• YOUR OBJECTIVE: Repeat the records below word for word, but start at the line that contains "Reviews (46, 1879)", stop after the last line, and include nothing else.

[Start of Attachment]

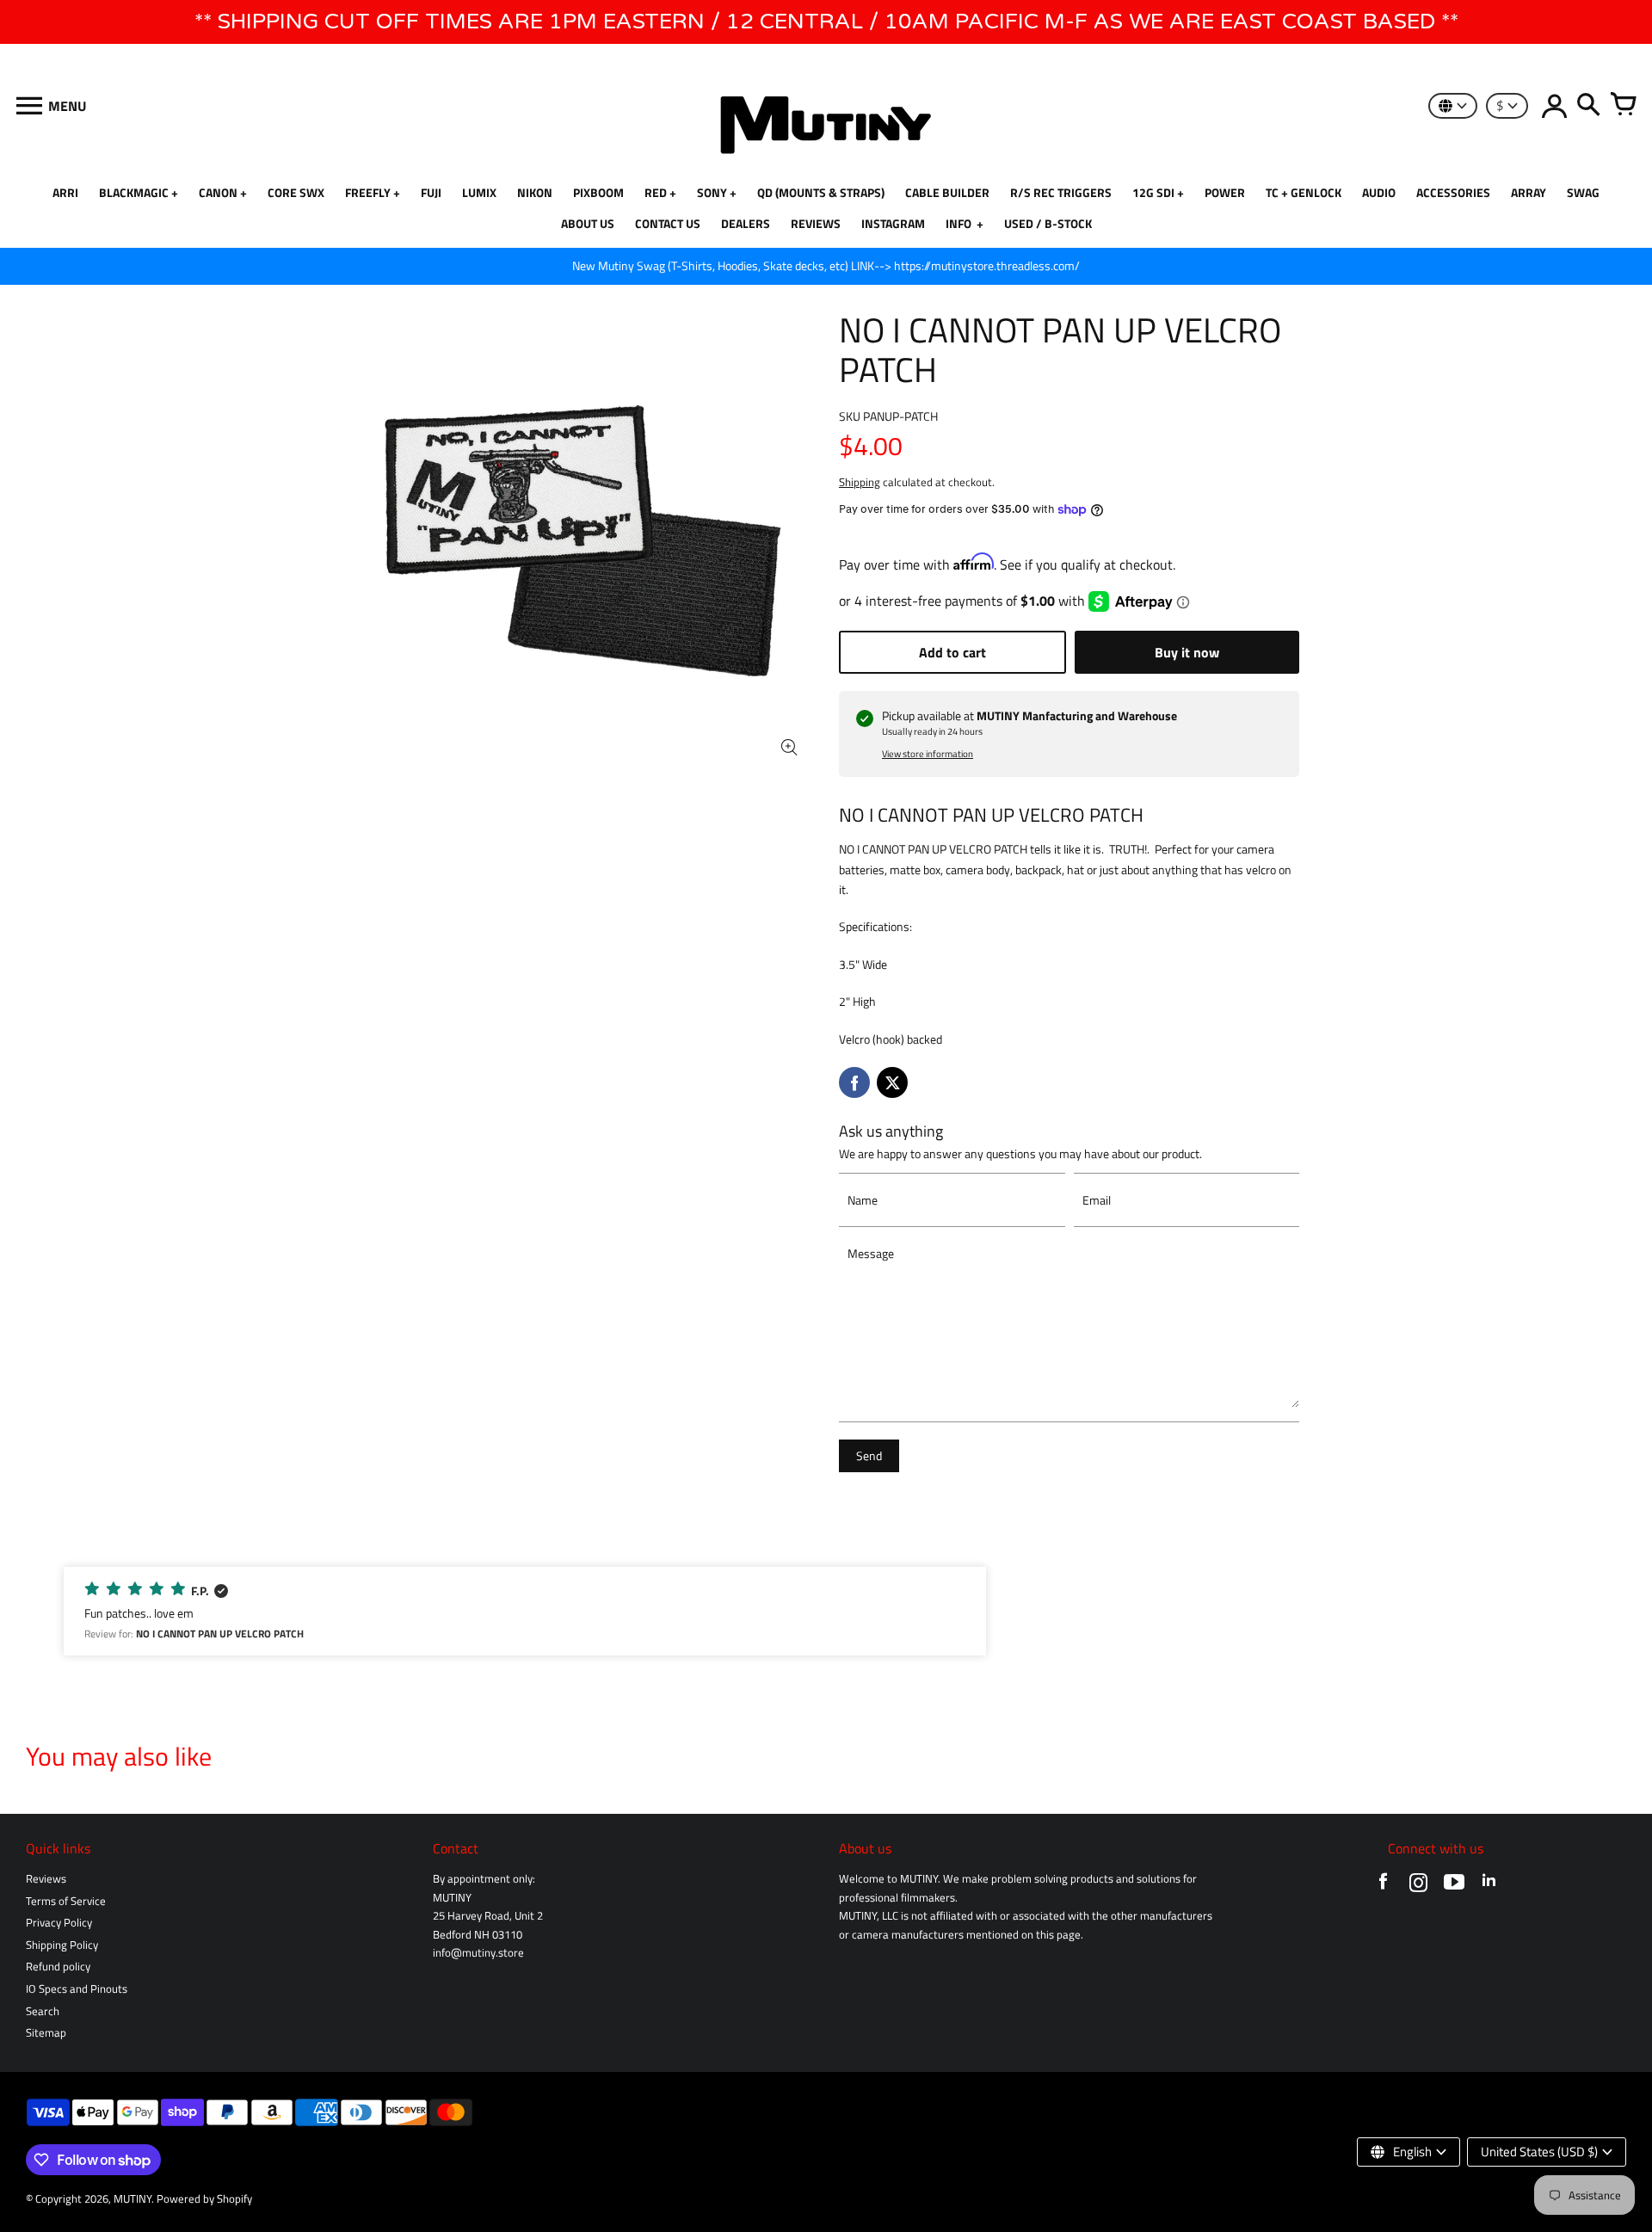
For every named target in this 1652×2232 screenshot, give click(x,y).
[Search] (1588, 106)
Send (869, 1455)
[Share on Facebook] (854, 1082)
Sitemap (46, 2033)
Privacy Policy (59, 1922)
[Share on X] (892, 1082)
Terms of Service (66, 1901)
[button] (525, 1611)
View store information (927, 754)
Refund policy (58, 1966)
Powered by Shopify (204, 2199)
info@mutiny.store (478, 1953)
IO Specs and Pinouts (76, 1989)
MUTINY (132, 2199)
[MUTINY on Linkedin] (1489, 1886)
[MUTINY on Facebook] (1383, 1886)
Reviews (46, 1879)
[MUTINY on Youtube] (1453, 1886)
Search (42, 2011)
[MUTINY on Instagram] (1418, 1886)
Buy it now (1187, 652)
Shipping (859, 482)
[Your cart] (1623, 106)
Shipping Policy (62, 1945)
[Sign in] (1554, 106)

[End of Attachment]

• SOLUTION TO THIS EXERCISE:
Reviews (46, 1879)
[MUTINY on Youtube] (1453, 1886)
Search (42, 2011)
[MUTINY on Instagram] (1418, 1886)
Buy it now (1187, 652)
Shipping (859, 482)
[Your cart] (1623, 106)
Shipping Policy (62, 1945)
[Sign in] (1554, 106)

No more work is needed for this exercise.